Call, Return, and The Stack

Note that if you leave junk on the stack, "ret" will happily try to return there, usually resulting in a crash.
If your bad C++ "char buf[100];" gets a big string slammed into it, it will eventually overwrite the return address, possibly handing your machine to evil hackers.

Typical use of push and pop to save a preserved register:
push rbp
... happily trash rbp in my function ...
pop rbp ; restore his version
ret ; <- he'll have no idea that I trashed his register!

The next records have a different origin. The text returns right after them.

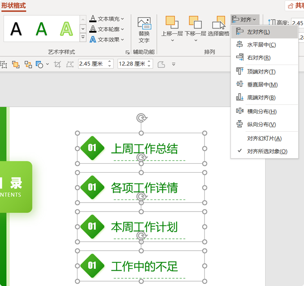Click the 上移一层 bring forward icon
The width and height of the screenshot is (304, 286).
[172, 22]
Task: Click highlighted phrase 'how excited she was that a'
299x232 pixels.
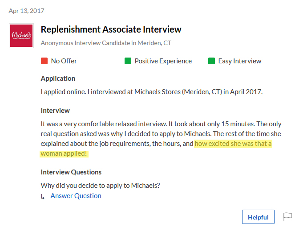Action: (233, 144)
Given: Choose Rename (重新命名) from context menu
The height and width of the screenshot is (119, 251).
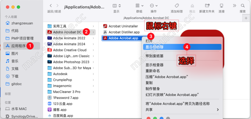Looking at the screenshot, I should (x=153, y=71).
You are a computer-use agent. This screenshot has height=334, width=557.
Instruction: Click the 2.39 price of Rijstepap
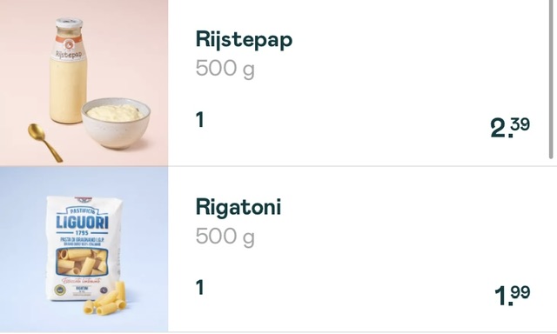(510, 127)
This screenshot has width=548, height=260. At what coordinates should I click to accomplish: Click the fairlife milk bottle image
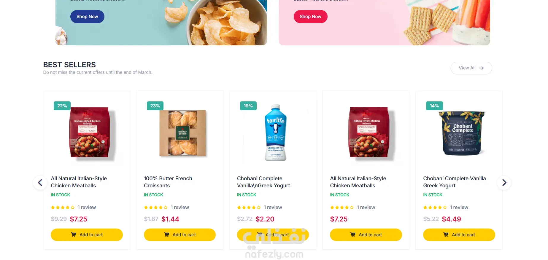coord(275,133)
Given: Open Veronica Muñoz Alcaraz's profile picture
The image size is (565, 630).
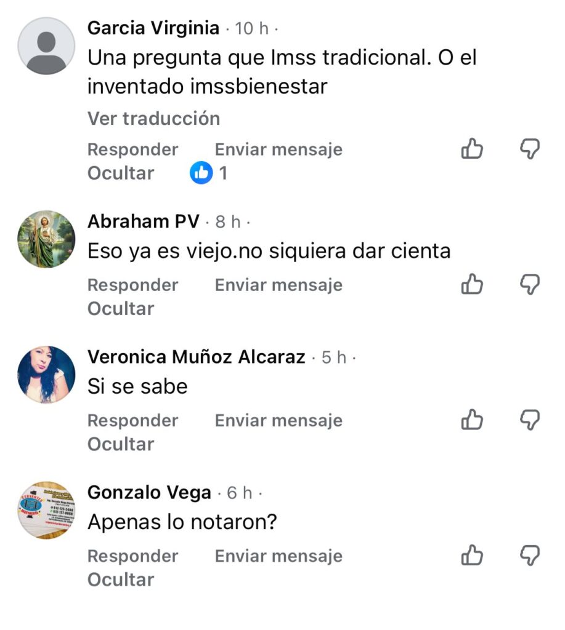Looking at the screenshot, I should pos(46,375).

Or, to preserve a scratch register across a function call:
push rcx
call ....; he'll trash rcx
pop rcx; bring my version back!new

You can save as many registers as you want, but you need to pop them in the opposite order--otherwise you've flipped their values around!

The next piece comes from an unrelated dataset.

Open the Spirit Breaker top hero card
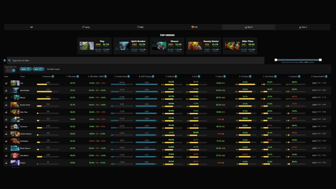coord(131,46)
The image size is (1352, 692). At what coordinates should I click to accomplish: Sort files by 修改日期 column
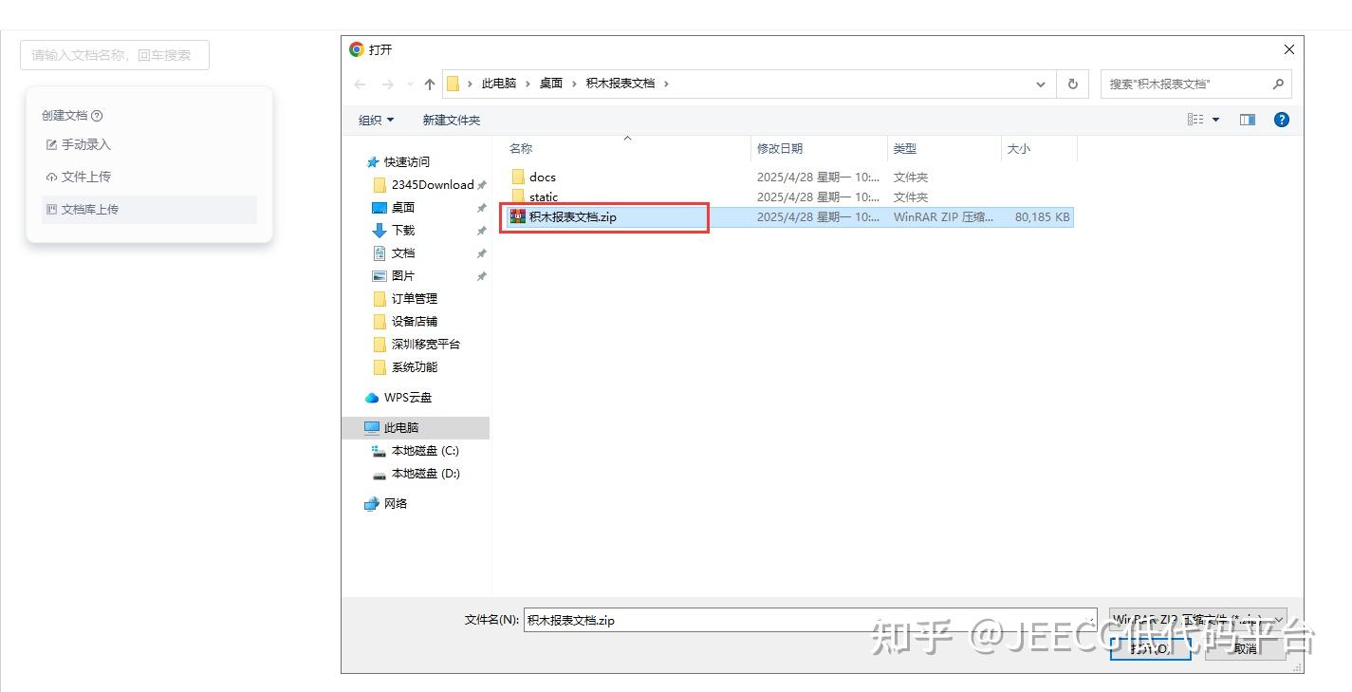(780, 148)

Accessing Memory in Arrays

Array element i of the "int" array arr is stored at DWORD [arr+4*i].
Array element i of the "long" array arr is stored at QWORD [arr+8*i].
Character i of the "char" array arr is stored at BYTE [arr+i].

Accessing Memory in a Class or Struct

A pointer to a class is a pointer to the first thing inside the class.  You can figure out the "offset" of anything inside the class by counting the size of the stuff before it, plus padding inserted for alignment.  Or you can call "offsetof(classname,fieldname)" and let the compiler do the work.

Alignment: a pointer to an object using n bytes must be a multiple of n.  E.g., a pointer to an int (4 bytes) will be a multiple of 4, so 0x1234 is OK, 0x1235 isn't!

Memory Allocation: Static, Malloc, and the Stack

Static allocation with "dd" (data DWORD, permanently reserves program memory):
mov DWORD[myInt],7 ; overwrite our int
mov eax,DWORD[myInt] ; copy the modified int into eax
ret

section .data ; <- makes the following stored in writeable memory
myInt:
dd 2 ; "data DWORD" containing this value

(Try this in NetRun now!)

Dynamic allocation with malloc (call "free" to deallocate the space when you're done):

mov rdi, 4; malloc's first (and only) parameter: number of bytes to allocate
extern malloc
call malloc
; on return, rax points to our newly-allocated memory

mov DWORD [rax],7; write constant into memory
mov eax,DWORD [rax]; read it back from memory
ret

(Try this in NetRun now!)

Dynamic allocation on the stack (be sure to hand the space back afterwards!):

sub rsp,8 ; I claim the next eight bytes in the name of... me!

mov DWORD [rsp],1492 ; store an integer into our stack space
mov eax,DWORD [rsp] ; read integer from where we stored it

add rsp,8 ; Hand back the stack space
ret

(Try this in NetRun now!)

The stack must always be 8 byte aligned, which is why I'm grabbing 8 bytes, although I only need 4 bytes.  Actually, if you call any functions that do floating point work, the stack actually needs to be 16 byte aligned once you're inside the function!

Defining Functions in Assembly, mixing C++ and Assembly

To make an assembly function visible from outside, from your assembly say:

    global myfunc
    myfunc:

You may need to add underscores, or capital letters, or some other crud depending on the system.

To call this from C++, declare a function prototype:

   extern "C" int myfunc(int someParameter);

Your function will find its parameters in registers (64-bit mode) or on the stack (32-bit mode).  The exact registers depend on the machine's calling convention:


64-bit Linux, Mac 64-bit Windows 32-bit
Return value
rax
rax
eax
First parameter rdi rcx DWORD[esp+4]
Second parameter rsi rdx DWORD[esp+8]
Third parameter rdx r8 DWORD[esp+12]
More parameters see docs

You can also intermix assembly language inside your C++ code using "inline assembly".  The syntax is nice on Windows: __asm { mov eax,13 }, but hideous and dyslexic on Linux or Mac.